German yields hold near 3-week highs on U.S. deal expectations
By Marius Zaharia and Ana Nicolaci da Costa
LONDON Oct 14 (Reuters) - German government bond yields held near three-week highs on Monday, as markets remained confident the United States would resolve its fiscal stalemate despite a setback over the weekend.
Italian, Spanish, Portuguese and Irish bond yields fell as expectations that a deal to raise the U.S. borrowing limit could be reached in time to avoid a catastrophic default supported appetite for riskier assets. But trade was range-bound and thin with U.S. markets closed for Columbus Day.
Bipartisan talks to bring the U.S. fiscal crisis to an end broke down on Saturday in the House of Representatives and shifted to Senate leaders. Senate talks showed signs of progress on Sunday, but there were no guarantees of a compromise.

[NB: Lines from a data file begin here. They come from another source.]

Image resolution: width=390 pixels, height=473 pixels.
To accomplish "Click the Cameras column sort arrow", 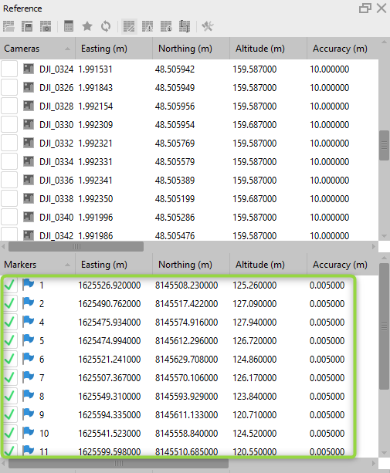I will coord(67,49).
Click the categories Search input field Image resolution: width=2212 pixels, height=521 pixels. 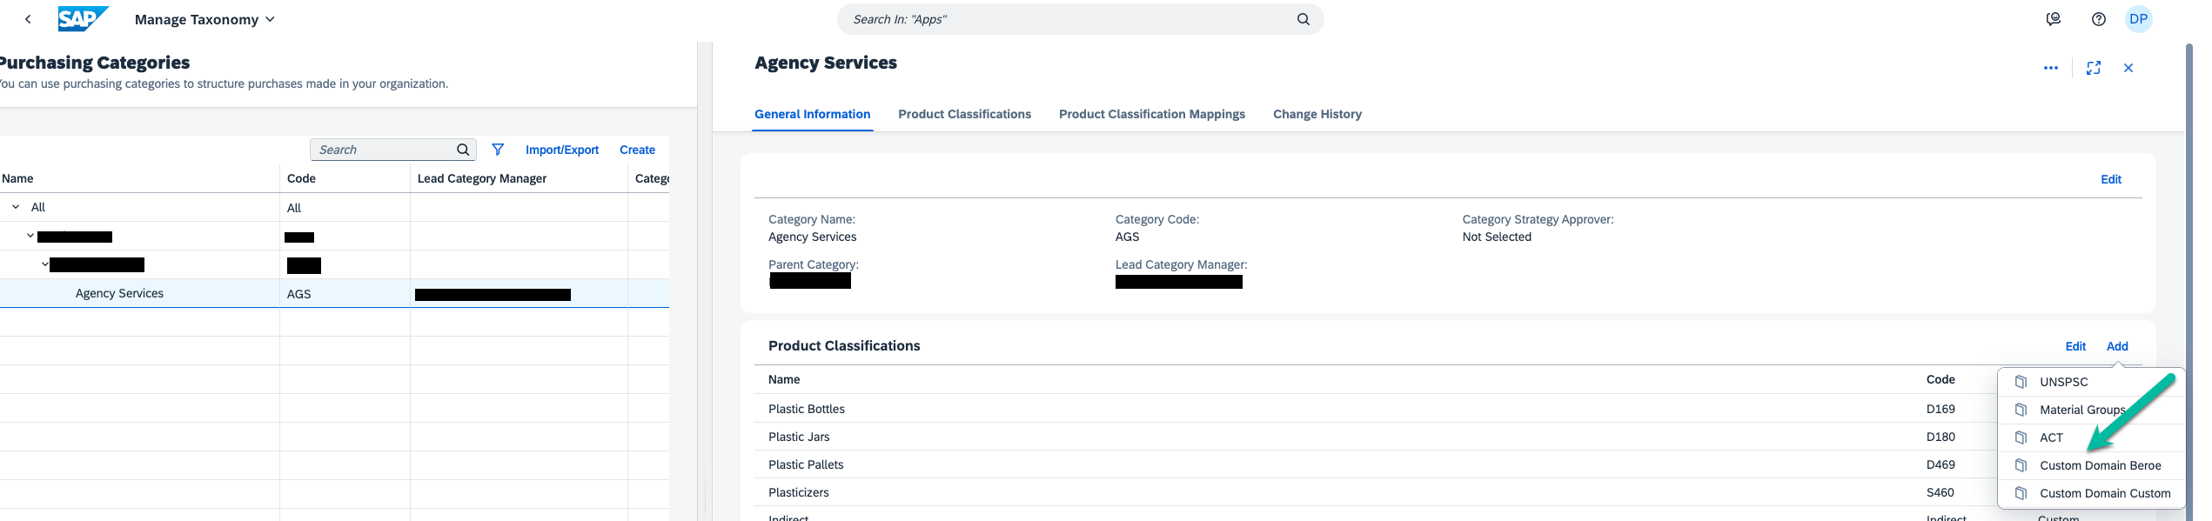click(x=383, y=150)
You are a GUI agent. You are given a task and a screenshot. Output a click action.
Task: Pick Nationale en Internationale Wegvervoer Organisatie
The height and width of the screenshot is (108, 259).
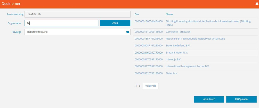pyautogui.click(x=195, y=39)
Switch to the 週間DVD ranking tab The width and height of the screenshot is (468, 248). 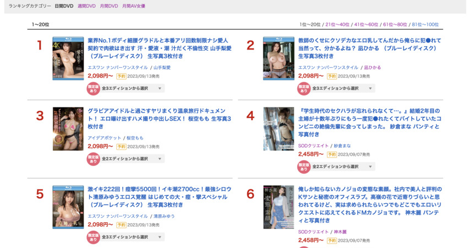pyautogui.click(x=86, y=6)
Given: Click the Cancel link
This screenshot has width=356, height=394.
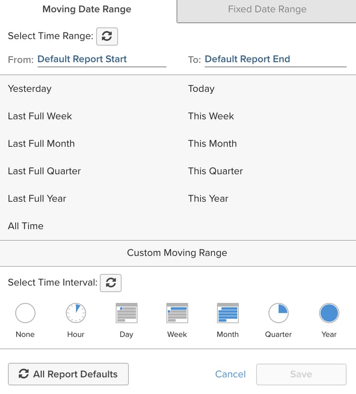Looking at the screenshot, I should tap(230, 374).
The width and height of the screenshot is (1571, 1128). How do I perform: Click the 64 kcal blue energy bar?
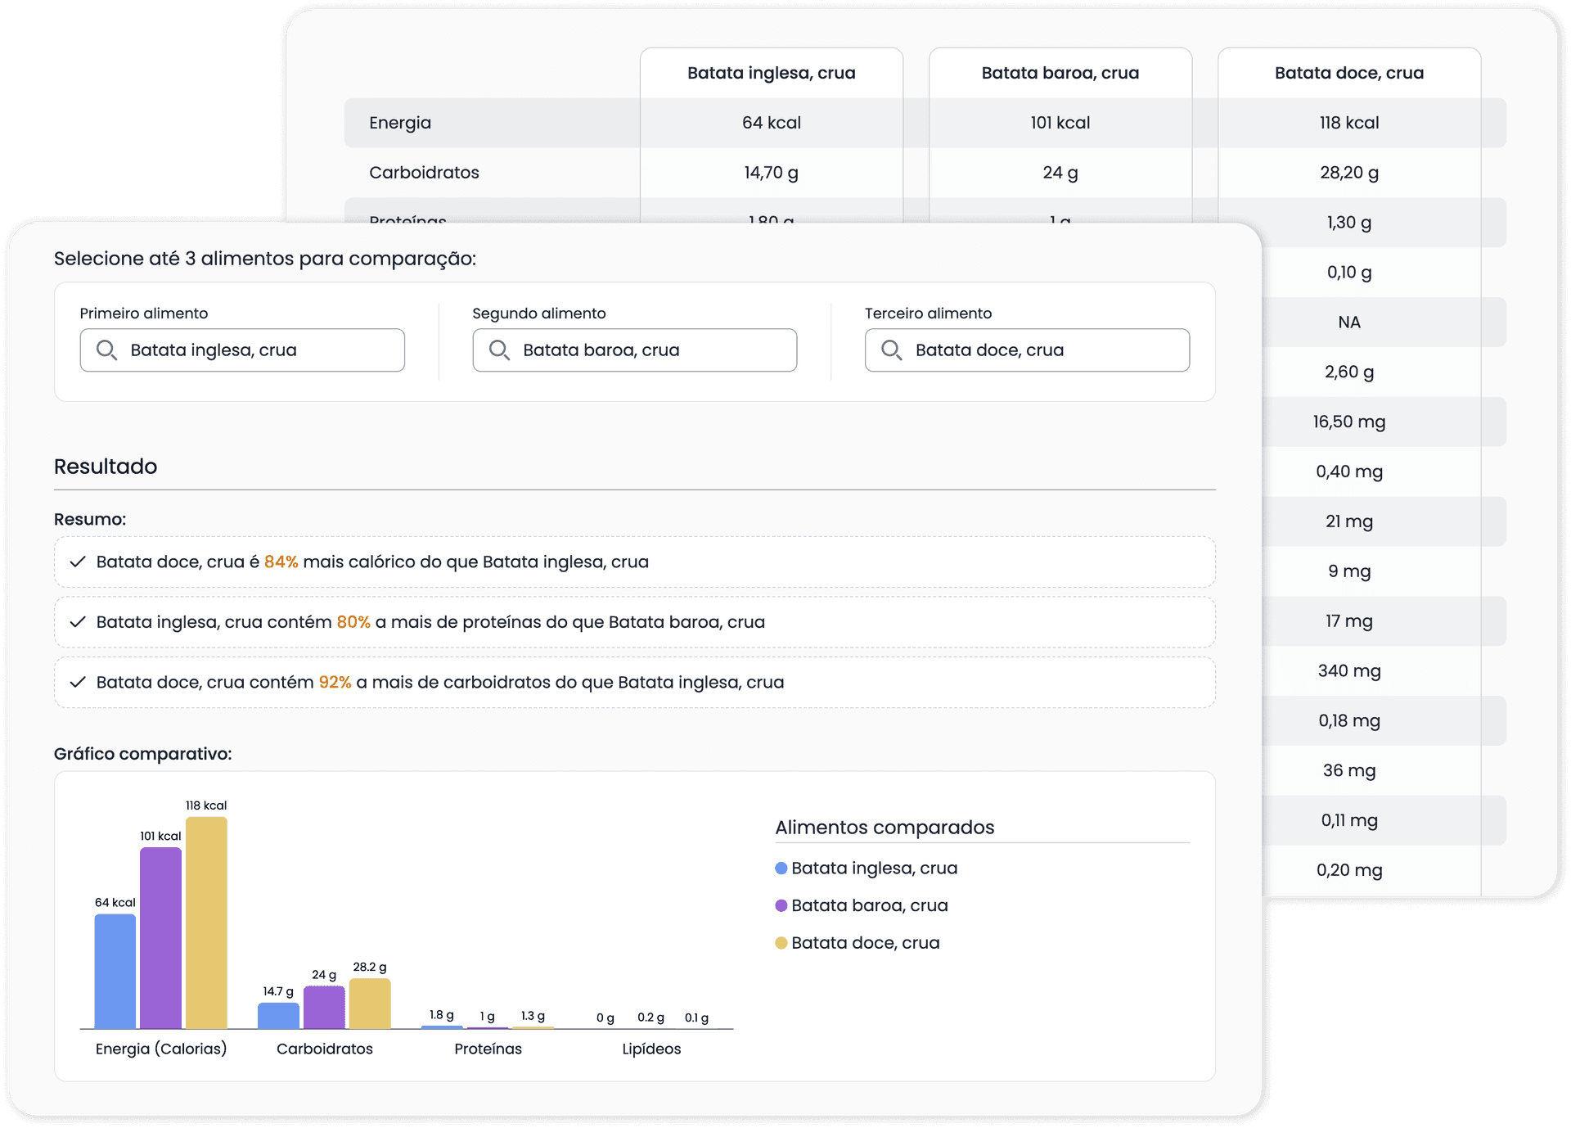pyautogui.click(x=115, y=971)
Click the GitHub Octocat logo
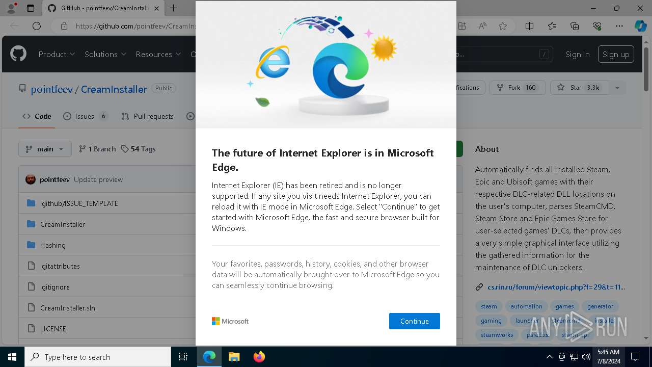This screenshot has width=652, height=367. 18,54
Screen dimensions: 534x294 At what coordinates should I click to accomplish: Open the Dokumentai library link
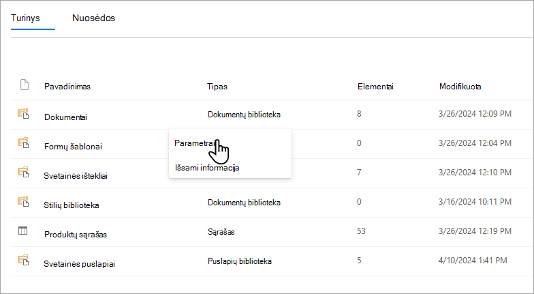[x=65, y=117]
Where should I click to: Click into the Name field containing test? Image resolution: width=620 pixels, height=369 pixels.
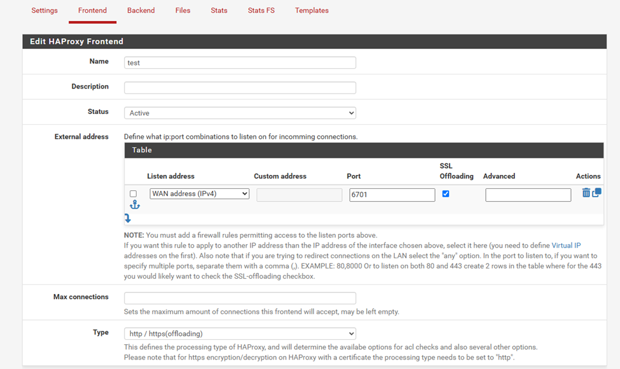pyautogui.click(x=240, y=63)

The U.S. government has been partially shut since Oct. 1 and is expected to reach its borrowing limit by Oct. 17.
Safe-haven German Bund futures closed 4 ticks down at 139.75, while 10-year cash yields were flat at 1.86 percent, just off Friday's three-week high of 1.89 percent.
"There's hardly a sense of panic. There's nonchalance. The widespread expectation is that there will be a deal to avoid (default)," said Chris Scicluna, head of economic research at Daiwa Capital Markets.
Volumes in Bund futures at about 200,000 lots were about a quarter of the year-to-date daily average, but BNP Paribas rate strategist Patrick Jacq said big moves in Bunds were unlikely even as U.S. investors return to their desks on Tuesday.
"The probability of an event is very low but if it materialises then consequences would be massive. This can prevent the market from taking any direction," he said.
Ten-year Italian government bond yields were 2.6 basis points lower at 4.26 percent and Spanish yields were 3 bps lower at 4.27 percent.
Italy's borrowing costs were sharply lower at a sale of up to 6 billion euros of bonds last Friday, rounding off a week of hefty debt sales in Rome and Madrid which drew robust interest.
The solid auctions highlighted improved sentiment towards the euro zone's debt-ridden southern economies, which is likely to support a Spanish sale of up to 2.5 billion euros ($3.4 billion) of three- and five-year bonds this Thursday.
PORTUGUESE BOND SWAP
Ten-year Portuguese yields briefly hit a fresh four-month low of 6.247 percent - some 5 bps lower on the day - as Lisbon said it was considering a debt exchange later this year in order to capitalise on the renewed demand for its bonds.
Portuguese bonds rallied last week following a positive review from its international lenders.
Debt swaps would put Portugal back on a path mirroring that taken by Ireland. Dublin is due to complete its bailout programme in December and said its hefty cash reserves mean that it may not need to seek any precautionary, follow-up credit line.
"If they do it and it's successful you would assume the market would be rallying on the back of it," said Alan McQuaid, chief economist at Merrion Stockbrokers.
Greek 10-year yields fell 26 bps to 8.69 percent as it announced plans to plug a funding gap by rolling over debt it issued in 2009 to support banks. Athens said it expected the European Central Bank to chip in, but European Central Bank policymaker Joerg Asmussen later reiterated the ECB view that this would infringe a ban on financing governments.
The move was exaggerated by illiquid conditions. Other Greek bonds were little changed.